Immunosuppressive therapy may prevent the progression of diabetic nephropathy. Sumida et al. reported that biologic agents could lower the risk of incident CKD [Citation10]. Infliximab decreases urinary albumin excretion in diabetic rats [Citation11]. In addition, mycophenolate mofetil prevents albuminuria and glomerulosclerosis without affecting blood pressure or blood glucose in a rat model [Citation12].

IL-6 receptor blockade may also prevent the progression of diabetic nephropathy. It was reported that IL-6 induced apoptosis of podocytes in rats, while an IL-6 neutralizing antibody blocked podocyte apoptosis [Citation5], and another study showed that blocking of IL-6 signaling reduced glucose levels and podocyte damage in a rat model [Citation13]. However, the effect of IL-6 receptor blockade on diabetic nephropathy has not been reported.

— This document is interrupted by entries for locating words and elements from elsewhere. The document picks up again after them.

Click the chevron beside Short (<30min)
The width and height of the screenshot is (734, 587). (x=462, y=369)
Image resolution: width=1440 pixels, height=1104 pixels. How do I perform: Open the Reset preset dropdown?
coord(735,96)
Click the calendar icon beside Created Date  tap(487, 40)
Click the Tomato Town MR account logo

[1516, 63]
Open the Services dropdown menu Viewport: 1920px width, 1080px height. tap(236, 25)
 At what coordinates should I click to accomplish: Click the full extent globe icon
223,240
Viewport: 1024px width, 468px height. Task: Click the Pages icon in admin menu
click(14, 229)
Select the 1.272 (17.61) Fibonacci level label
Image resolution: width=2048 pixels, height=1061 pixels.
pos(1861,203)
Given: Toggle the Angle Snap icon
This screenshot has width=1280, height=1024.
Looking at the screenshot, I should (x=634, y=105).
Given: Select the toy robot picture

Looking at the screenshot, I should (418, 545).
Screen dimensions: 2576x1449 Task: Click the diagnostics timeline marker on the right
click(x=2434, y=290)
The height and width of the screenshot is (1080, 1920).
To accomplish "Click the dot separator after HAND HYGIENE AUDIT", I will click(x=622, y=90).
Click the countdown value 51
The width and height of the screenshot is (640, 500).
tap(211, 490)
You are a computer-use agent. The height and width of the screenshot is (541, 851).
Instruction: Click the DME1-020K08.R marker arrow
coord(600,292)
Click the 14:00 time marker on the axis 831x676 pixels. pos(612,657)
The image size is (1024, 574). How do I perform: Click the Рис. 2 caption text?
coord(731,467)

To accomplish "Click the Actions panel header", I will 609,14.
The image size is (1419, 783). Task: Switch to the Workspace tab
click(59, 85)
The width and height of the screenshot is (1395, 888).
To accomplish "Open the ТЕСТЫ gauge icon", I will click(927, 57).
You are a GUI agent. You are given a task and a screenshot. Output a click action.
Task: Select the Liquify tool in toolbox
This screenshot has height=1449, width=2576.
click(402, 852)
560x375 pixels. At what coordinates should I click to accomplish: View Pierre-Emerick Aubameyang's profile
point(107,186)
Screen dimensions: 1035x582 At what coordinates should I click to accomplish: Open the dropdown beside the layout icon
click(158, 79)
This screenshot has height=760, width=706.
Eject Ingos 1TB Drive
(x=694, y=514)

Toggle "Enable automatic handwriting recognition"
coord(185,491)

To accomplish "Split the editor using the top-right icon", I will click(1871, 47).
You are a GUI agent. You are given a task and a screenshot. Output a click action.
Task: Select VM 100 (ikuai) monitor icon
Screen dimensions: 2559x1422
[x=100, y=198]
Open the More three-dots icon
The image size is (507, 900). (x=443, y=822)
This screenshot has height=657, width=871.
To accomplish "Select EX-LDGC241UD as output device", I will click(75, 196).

Tocilizumab blocks signalling via the IL-6 receptor and is effective for various inflammatory diseases, including Castleman’s disease with AA amyloidosis and systemic rheumatoid vasculitis with necrotizing crescentic glomerulonephritis [Citation14–16]. Nishimoto et al. [Citation17] reported that Tocilizumab could improve the symptoms and biochemical abnormalities associated with Castleman’s disease. Okuda et al. [Citation18] reported that Patients with AA amyloidosis responded to Tocilizumab. The patient with RA sometimes presents AA amyloidosis. However, though histological proof was not conducted, clinical symptoms related to amyloidosis were lacking in this patient. The clinical course of our patient suggested that tocilizumab also has the potential to be used to treat DKD.

In conclusion, our patient’s RA responded to tocilizumab and his renal functions also remained stable for 8 years, even though glycaemic control was not so good. Considering the potential role of IL-6 in DKD, tocilizumab may prevent the progression of renal dysfunction even in patients with stage IV DKD.

Statement of Ethics and Patient Consent

The present report adhered to the Declaration of Helsinki. The authors confirm that I have obtained written consent from the patient.